## [Task to complete]
Keep only the lines that hold the string "highlighted", filtering out the rest of the entries below.

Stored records

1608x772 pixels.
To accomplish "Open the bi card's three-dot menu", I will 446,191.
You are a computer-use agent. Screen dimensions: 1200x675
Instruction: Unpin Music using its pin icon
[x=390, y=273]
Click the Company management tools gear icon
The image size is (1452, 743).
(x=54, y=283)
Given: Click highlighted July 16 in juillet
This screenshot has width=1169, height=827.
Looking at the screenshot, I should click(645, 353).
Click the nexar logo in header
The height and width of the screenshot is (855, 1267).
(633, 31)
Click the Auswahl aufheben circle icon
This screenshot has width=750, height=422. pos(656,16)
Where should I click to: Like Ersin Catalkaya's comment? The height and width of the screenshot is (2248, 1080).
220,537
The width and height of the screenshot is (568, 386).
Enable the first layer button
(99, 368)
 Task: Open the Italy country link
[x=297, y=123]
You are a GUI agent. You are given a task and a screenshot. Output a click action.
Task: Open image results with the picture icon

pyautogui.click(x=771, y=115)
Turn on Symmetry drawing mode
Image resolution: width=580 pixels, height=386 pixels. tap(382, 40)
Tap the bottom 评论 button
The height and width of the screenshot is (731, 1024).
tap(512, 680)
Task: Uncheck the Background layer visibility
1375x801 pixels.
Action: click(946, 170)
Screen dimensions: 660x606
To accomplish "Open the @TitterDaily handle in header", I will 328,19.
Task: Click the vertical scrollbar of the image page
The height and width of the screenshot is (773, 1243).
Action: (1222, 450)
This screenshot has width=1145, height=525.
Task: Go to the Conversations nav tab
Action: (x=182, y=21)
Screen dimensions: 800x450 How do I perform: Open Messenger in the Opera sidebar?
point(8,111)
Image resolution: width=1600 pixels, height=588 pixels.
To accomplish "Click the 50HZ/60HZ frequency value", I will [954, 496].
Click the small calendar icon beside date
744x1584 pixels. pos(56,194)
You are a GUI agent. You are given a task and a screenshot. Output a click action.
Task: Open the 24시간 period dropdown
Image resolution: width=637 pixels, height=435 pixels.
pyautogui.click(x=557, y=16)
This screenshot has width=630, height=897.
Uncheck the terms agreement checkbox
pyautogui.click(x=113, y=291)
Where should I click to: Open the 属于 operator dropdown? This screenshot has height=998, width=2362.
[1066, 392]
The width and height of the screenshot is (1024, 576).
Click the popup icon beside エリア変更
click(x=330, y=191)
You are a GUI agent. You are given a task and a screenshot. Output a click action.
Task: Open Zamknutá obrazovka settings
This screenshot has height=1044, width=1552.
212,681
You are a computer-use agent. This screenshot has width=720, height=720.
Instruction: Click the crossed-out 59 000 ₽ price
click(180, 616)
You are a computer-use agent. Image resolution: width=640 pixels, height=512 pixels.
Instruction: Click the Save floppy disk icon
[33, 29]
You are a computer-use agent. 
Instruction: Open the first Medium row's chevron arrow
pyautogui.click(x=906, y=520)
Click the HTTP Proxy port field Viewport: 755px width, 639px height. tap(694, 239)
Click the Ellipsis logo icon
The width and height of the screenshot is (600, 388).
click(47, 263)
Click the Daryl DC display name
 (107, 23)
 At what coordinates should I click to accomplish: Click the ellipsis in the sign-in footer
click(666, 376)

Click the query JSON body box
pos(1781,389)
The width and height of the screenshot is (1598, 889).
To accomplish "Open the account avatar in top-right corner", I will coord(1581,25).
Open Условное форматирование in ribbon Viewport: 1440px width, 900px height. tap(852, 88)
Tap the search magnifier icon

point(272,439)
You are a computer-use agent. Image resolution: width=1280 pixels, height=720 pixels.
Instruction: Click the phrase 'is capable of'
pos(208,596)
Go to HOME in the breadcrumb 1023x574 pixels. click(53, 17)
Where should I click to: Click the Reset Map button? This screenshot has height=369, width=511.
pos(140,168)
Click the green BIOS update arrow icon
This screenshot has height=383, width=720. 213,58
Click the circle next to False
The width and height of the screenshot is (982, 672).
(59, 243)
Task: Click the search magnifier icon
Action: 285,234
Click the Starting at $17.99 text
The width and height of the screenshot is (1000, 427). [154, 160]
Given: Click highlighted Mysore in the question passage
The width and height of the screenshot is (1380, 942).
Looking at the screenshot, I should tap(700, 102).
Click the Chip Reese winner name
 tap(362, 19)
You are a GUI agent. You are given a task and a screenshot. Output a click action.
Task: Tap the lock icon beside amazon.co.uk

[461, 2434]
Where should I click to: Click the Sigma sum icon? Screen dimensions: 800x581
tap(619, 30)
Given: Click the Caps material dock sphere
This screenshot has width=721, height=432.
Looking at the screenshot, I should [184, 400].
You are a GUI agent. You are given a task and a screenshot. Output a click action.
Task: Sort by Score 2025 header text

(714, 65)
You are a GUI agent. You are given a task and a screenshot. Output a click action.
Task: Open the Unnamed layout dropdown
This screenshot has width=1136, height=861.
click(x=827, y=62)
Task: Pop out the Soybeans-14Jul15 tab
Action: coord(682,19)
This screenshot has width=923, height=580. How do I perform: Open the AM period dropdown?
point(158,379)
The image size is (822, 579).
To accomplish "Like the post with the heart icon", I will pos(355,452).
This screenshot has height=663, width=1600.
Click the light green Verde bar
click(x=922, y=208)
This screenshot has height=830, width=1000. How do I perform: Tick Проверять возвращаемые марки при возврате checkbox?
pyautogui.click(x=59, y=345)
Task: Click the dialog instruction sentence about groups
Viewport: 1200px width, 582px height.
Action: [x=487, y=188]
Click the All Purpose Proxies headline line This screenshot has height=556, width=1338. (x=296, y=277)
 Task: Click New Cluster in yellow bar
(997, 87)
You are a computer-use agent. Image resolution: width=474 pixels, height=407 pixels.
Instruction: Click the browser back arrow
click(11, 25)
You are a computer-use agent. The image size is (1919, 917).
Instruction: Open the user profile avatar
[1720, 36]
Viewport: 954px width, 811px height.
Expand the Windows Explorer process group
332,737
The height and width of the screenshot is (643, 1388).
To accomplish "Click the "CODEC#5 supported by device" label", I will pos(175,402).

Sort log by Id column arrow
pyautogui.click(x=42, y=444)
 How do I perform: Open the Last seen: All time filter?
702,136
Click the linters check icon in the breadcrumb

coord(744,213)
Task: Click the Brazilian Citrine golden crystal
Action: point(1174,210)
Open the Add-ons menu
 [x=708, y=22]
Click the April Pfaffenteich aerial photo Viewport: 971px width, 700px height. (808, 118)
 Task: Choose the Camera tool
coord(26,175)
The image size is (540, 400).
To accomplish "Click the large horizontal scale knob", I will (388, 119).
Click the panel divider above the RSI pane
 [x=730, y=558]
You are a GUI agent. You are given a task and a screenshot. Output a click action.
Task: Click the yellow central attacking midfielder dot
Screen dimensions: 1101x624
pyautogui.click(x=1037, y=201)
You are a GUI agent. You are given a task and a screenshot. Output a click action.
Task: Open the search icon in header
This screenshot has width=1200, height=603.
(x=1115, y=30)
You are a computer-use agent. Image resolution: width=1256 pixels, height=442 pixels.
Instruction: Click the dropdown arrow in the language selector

## [Solution]
Given: Click highlighted July 16 in juillet
Given: Click highlighted Mysore in the question passage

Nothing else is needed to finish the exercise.